Октябрьская революция застала Гумилева за границей, куда он был командирован в мае 1917 года. Он жил в Лондоне и Париже, занимался восточной литературой, переводил, работал над драмой «Отравленная туника». В мае 1918 года он вернулся в революционный Петроград. Его захватила тогдашняя напряженная литературная атмосфера. Н. Гумилев вместе с А. Блоком, М. Лозинским, К. Чуковским и другими крупными писателями работает в созданном A. M. Горьким издательстве «Всемирная литература». В 1918 году вышел шестой сборник Н. Гумилева «Костер» и сборник переводов восточной поэзии «Фарфоровый павильон».

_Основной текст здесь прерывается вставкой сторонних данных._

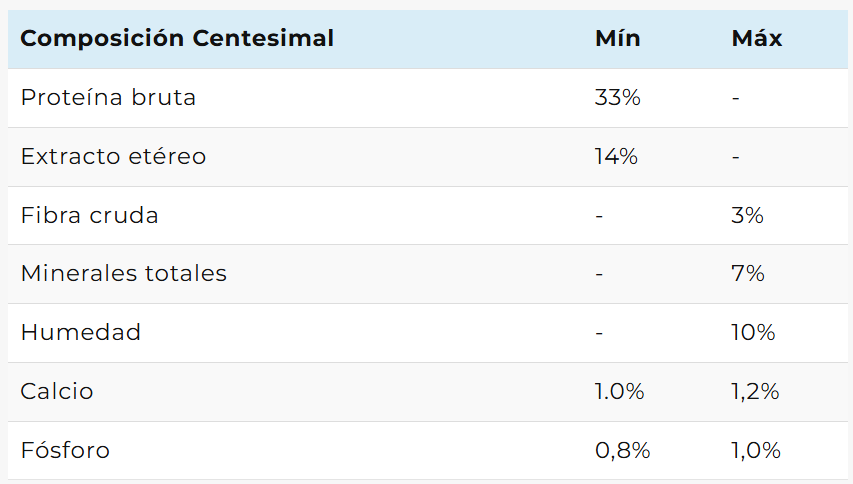The width and height of the screenshot is (853, 484).
Task: Click the 0,8% fósforo minimum value
Action: [x=622, y=450]
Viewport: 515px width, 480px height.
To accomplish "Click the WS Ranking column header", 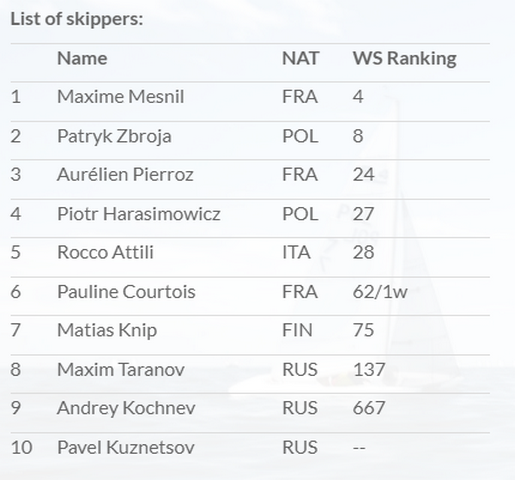I will pos(405,59).

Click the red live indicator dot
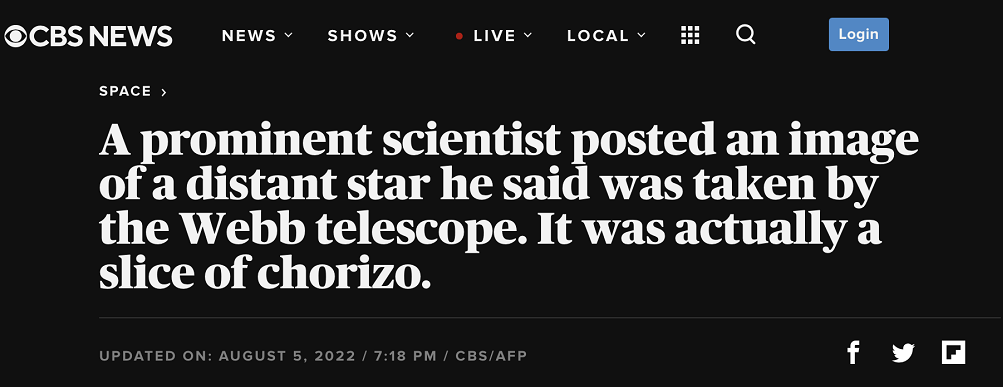(459, 36)
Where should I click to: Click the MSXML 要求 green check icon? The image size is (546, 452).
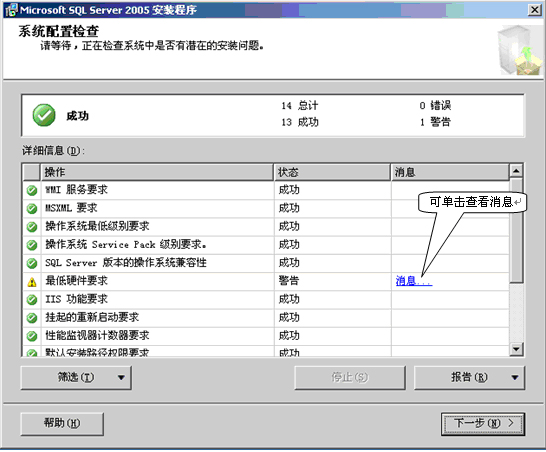[32, 209]
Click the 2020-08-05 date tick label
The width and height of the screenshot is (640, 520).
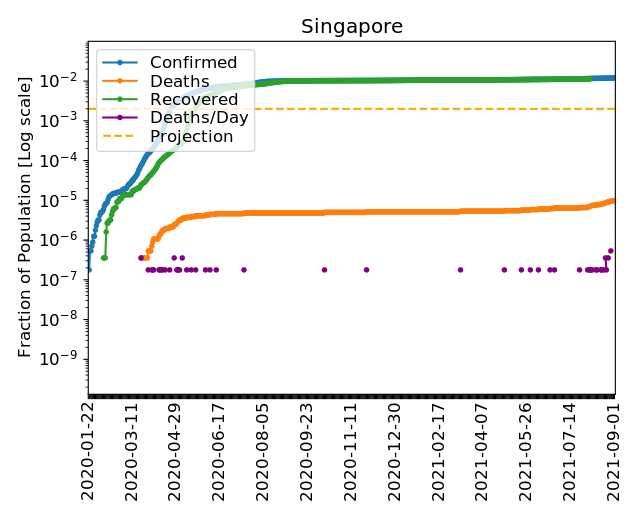coord(264,450)

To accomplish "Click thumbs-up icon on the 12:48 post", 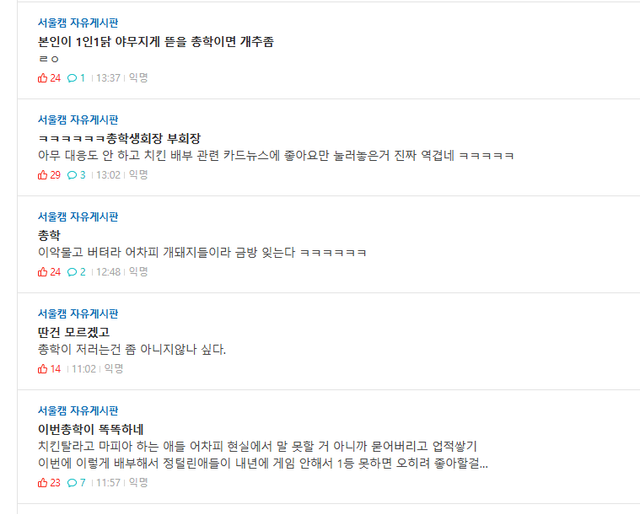I will (x=43, y=272).
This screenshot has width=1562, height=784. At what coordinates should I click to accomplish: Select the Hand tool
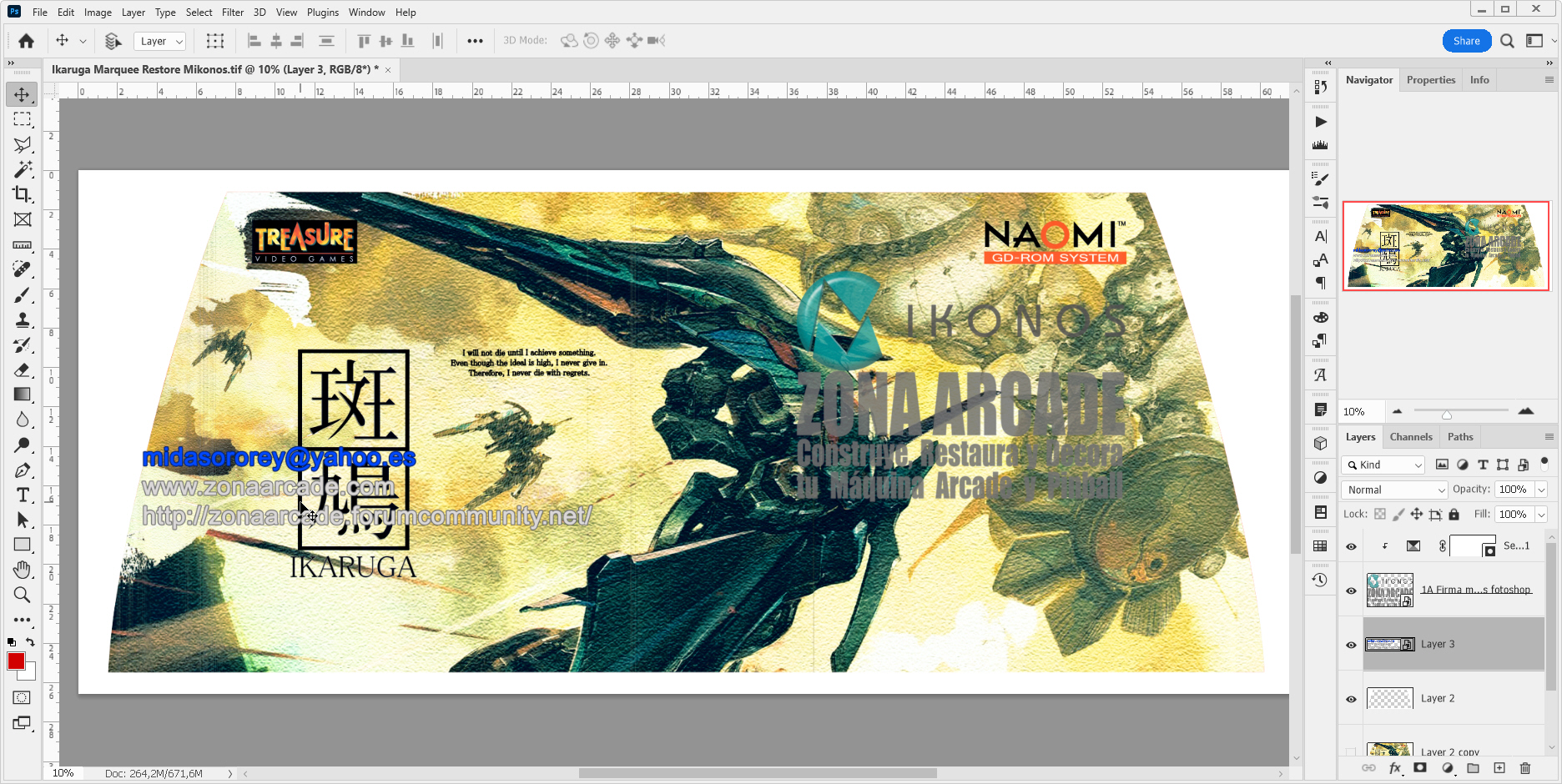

У политически совершенно безграмотного Гумилева была своя «теория» о том, что должно, оставаясь при любых убеждениях, честно и по совести служить своей Родине, независимо от того, какая существует в ней власть. Поэтому он признавал советскую власть, считал, что обязан быть во всех отношениях лояльным, несмотря на то, что был в тяжелых личных условиях существования, и на то, что страна находилась в состоянии разрухи. Но жизнь Н. С. Гумилева трагически оборвалась в августе 1921 года.
О смерти Гумилев думал всегда. Известно, например, что в возрасте 11 лет он попытался покончить жизнь самоубийством.
Поэтесса Ирина Одоевцева вспоминала большой монолог о смерти, который произнес перед ней Гумилев в рождественский вечер 1920 года.
«Я в последнее время постоянно думаю о смерти. Нет, не постоянно, но часто. Особенно по ночам. Всякая человеческая жизнь, даже самая удачная, самая счастливая, — трагична. Ведь она неизбежно кончается смертью. Ведь как ни ловчись, как ни хитри, а умереть придется. Все мы приговорены от рождения к смертной казни. Смертники. Ждем — вот постучат на заре в дверь и поведут вешать. Вешать, гильотинировать или сажать на электрический стул. Как кого. Я, конечно, самонадеянно мечтаю, что умру я не на постели при нотариусе и враче.
Или что меня убьют на войне. Но ведь это, в сущности, все та же смертная казнь. Ее не избежать. Единственное равенство людей — равенство перед смертью. Очень банальная мысль, а меня все-таки беспокоит. И не только то, что я когда-нибудь, через много-много лет, умру, а и то, что будет потом, после смерти. И будет ли вообще что-нибудь? Или все кончается здесь на земле: „Верю, Господи, верю, помоги моему неверию…“»
Через полгода с небольшим после этого разговора Гумилев был арестован органами ГПУ за участие в «контрреволюционном заговоре» (так называемое Таганцевское дело). Накануне ареста 2 августа 1921 года, вспоминала Одоевцева, Гумилев был весел и доволен.
«Я чувствую, что вступил в самую удачную полосу моей жизни, — говорил он. — Обыкновенно я, когда влюблен, схожу с ума, мучаюсь, терзаюсь, не сплю по ночам, а сейчас я весел и спокоен». Последним, кто видел Гумилева перед арестом, был Владислав Ходасевич. Они оба жили тогда в «Доме Искусств» — своего рода гостинице, коммуне для поэтов и ученых.
«В среду, 3-го августа, мне предстояло уехать, — вспоминал В. Ходасевич. — Вечером накануне отъезда пошел я проститься кое с кем из соседей по „Дому Искусств“. Уже часов в десять постучался к Гумилеву. Он был дома, отдыхал после лекции. Мы были в хороших отношениях, но короткости между нами не было… Я не знал, чему приписать необычайную живость, с которой он обрадовался моему приходу. Он выказал какую-то особую даже теплоту, ему, как будто бы, и вообще несвойственную. Мне нужно было еще зайти к баронессе В. И. Икскуль, жившей этажом ниже. Но каждый раз, когда я подымался уйти, Гумилев начинал упрашивать:
„Посидите еще“. Так я и не попал к Варваре Ивановне, просидев у Гумилева часов до двух ночи. Он был на редкость весел. Говорил много, на разные темы. Мне почему-то запомнился только его рассказ о пребывании в царскосельском лазарете, о государыне Александре Федоровне и великих княжнах. Потом Гумилев стал меня уверять, что ему суждено прожить очень долго — „по крайней мере до девяноста лет“. Он все повторял: „Непременно до девяноста лет, уж никак не меньше“.
До тех пор собирался написать кипу книг. Упрекал меня: „Вот, мы однолетки с вами, а поглядите: я, право, на десять лет моложе. Это все потому, что я люблю молодежь. Я со своими студистками в жмурки играю — и сегодня играл. И потому непременно проживу до девяноста лет, а вы через пять лет скиснете“.
И он, хохоча, показывал, как через пять лет я буду, сгорбившись, волочить ноги, и как он будет выступать „молодцом“.